Mais il lui fallait poursuivre l'hallucinant récit.

– Il y a une certaine volupté à être lâche lorsque toute sa vie on a lutté pour dominer les démons de la peur, reprit-il. Je ne le cèlerai point... Que vous dire ?... Comment décrire le lâche soulagement que j'éprouvais à me retrouver en vie et à voir s'éloigner le spectre sinistre des souffrances inhumaines. Peu m'importait le mépris dont ils m'accablaient tous, les vivants et les morts, les bourreaux et les victimes, les amis ou les ennemis...

« J'avais entendu les chefs discuter de me livrer aux femmes et aux enfants, ce qui était réservé aux guerriers pleutres faisant montre de pusillanimité devant la mort et le poteau du supplice, et croyez que ces petites créatures innocentes aux ongles aigus ne s'y entendaient pas moins que leurs époux, pères et frères pour vous faire mourir un couard dans des douleurs innommables.

« Mais cette solution humiliante fut jugée encore trop honorable pour moi qui avais amené sur la compagnie une honte sans précédent.

« Dieu merci, me dis-je, en devinant le verdict.

« À demi évanoui après cette crise, je restai étendu, le front dans la poussière. J'aurais embrassé la terre vivante. Je l'aurais mangée.

« Ils me relevèrent brutalement. Les yeux d'Outtaké étaient deux lames coupantes.

« – N'espère rien de moi, me dit-il. Je ne te ferai pas le bienfait de te tuer d'un coup de tomahawk comme tu le souhaites. Tu usurperais le titre de martyr auprès de tes frères. Et cela, je ne te l'accorderai pas non plus. Tu es trop vil, et tu m'as blessé par ta conduite, moi qui t'honorais. Tu nous fais non seulement douter de la grandeur de ton Dieu, mais de son existence.

« Rien ne m'atteignait plus de leur mépris, même si on me jeta ensuite comme une ordure aux pieds d'une vieille femme pour être son serviteur et remplacer le fils qu'elle avait perdu à la guerre. Cette perte la laissait sans personne pour lui apporter du gibier et accomplir les corvées que son âge ne lui permettait plus d'effectuer.

« Ma patronne me rouait de coups... d'autant plus que j'étais fort maladroit, peu robuste, et elle était de la part de ses compagnes l'objet de moqueries et de plaisanteries perpétuelles, car jamais n'avait-on vu une femme de village nantie d'un prisonnier qui s'était montré aussi lâche devant la mort, aussi répugnant dans ses supplications. La honte rejaillissait sur elle.

« – Comment tu as pu me faire cela, me disait-elle, toi qui représentais mon fils ?

« J'essayais de lui faire remarquer qu'au moment de ces événements je ne lui avais pas encore été donné comme esclave.

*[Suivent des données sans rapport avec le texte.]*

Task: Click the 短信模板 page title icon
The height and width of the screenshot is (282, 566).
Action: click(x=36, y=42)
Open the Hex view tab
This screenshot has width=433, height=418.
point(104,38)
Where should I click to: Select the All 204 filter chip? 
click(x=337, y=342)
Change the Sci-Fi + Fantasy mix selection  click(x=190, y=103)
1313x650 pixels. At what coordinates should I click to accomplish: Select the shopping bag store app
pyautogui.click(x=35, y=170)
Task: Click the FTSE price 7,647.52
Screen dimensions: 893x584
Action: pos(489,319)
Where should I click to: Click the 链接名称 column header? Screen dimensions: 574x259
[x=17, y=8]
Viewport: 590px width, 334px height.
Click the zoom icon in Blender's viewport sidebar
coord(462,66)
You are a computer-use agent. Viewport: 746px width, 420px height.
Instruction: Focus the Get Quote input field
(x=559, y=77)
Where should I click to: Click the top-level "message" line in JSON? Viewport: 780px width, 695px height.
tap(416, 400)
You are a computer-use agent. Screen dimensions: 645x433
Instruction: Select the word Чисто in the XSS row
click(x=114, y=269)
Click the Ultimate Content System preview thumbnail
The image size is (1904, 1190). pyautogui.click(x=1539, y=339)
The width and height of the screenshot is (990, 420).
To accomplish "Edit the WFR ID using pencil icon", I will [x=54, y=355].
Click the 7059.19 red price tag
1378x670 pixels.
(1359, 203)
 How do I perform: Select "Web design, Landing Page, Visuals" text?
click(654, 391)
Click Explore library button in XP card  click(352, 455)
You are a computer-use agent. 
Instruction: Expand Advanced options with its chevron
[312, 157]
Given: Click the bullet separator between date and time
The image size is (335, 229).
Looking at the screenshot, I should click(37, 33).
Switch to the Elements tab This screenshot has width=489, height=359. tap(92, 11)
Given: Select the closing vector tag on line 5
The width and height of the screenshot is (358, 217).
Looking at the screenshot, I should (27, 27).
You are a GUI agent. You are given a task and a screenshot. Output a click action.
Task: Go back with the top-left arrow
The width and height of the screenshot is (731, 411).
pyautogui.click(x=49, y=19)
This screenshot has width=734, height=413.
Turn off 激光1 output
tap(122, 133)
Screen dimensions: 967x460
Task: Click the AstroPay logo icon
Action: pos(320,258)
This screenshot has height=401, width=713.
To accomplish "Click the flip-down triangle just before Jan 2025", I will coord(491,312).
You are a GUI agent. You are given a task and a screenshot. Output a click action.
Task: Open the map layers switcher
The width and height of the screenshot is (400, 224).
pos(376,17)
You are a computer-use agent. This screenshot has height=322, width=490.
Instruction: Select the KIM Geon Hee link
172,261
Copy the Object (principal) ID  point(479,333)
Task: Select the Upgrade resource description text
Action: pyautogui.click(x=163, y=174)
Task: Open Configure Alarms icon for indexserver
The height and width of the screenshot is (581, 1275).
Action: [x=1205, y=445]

Mais pour elle, cette répartition du temps n'était qu'amusette...

« Pour certaines choses, chez les Indiens, il n'y a pas d'avant et il n'y a pas d'après. Elle nous confondait son fils et moi, s'appuyant sur la certitude qui s'établit peu à peu que j'étais son fils ou sa réincarnation et c'était très fâcheux pour elle. Alors je lui rappelais que son fils, précisément, était mort très courageusement, torturé pendant au moins six heures par les Hurons de M. de L'Aubignières. Mais cela ne la consolait pas, car elle avait vu en songe que j'étais son fils et que mon attitude à moi devant les « Principaux » des Cinq-Nations l'avait déshonorée. Or, vous savez que les songes ont pour les Indiens une priorité absolue sur la réalité des faits.